According to a study initiated by the FICCI Capital Goods Committee, Railway Station redevelopment projects will provide huge opportunities for Indian industry. It will also provide employment opportunities, both direct and indirect.
Indian Railways plans to redevelop 600 stations, entailing an investment of about Rs. 1 lac crore. Initial progress on this front has been slow due to muted response by industry players for the proposed PPP model to develop stations. However, the study points out that the recently introduced changes are expected to provide a fillip to developments. These changes include appointment of nodal agency for station redevelopment (Indian Railway Stations Development Corporation or IRSDC), longer lease periods of up to 99 years for developers, allowing multiple sub-leasing, allowing residential development, and simplified bidding procedures.
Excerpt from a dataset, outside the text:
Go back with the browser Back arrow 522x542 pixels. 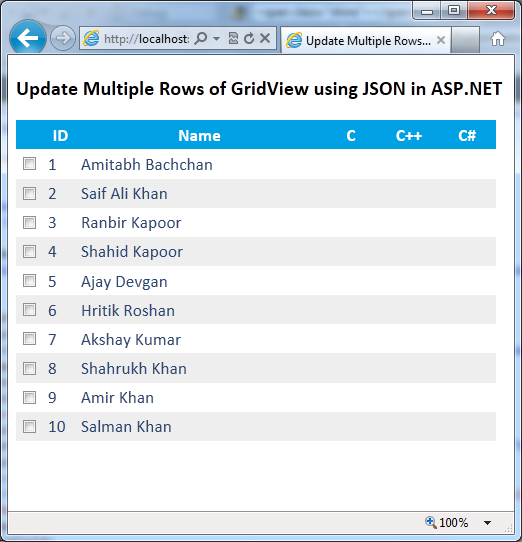tap(28, 38)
IRSDC is planning to tap investment from private equity investors and pension funds for the initial pool of 10 stations, totalling to about Rs. 2,500-3,000 crore. “Industry players will have EPC opportunities for redevelopment of these stations,” the report says.
The study also carried out a ‘voice of industry’ with industry players who are pursuing or are interested in exploring business opportunities with Indian Railways and Metro corporations. According to this survey, Railway business is less cyclical compared to other industries and helps industry players beat the downturn in other sectors.
However, the industry voiced a pressing need for reforming commercial contracts used by Indian Railways and Metros. Most of the contracts have one-sided clauses e.g., flexibility provided to buyer (Railways) to modify procurement volumes by up to 30 per cent from original contract. For infrastructure execution contracts, most of the risk is passed onto EPC player without adequate compensation for scope changes or time delays for factors outside control of contractors such as not getting access to site in time. “Basis of reference/schedules of rates is often outdated, not reflecting current market levels. Onerous contract conditions such as simultaneous deduction of mobilisation advance and retention money make cash-flows negative in early stages of project execution,” says the report.
Industry also expressed dissatisfaction at frequent cancellations and retendering particularly for large projects. Many of large tenders in past were not concluded due to various reasons. Industry though ends-up spending precious resources in bid preparation.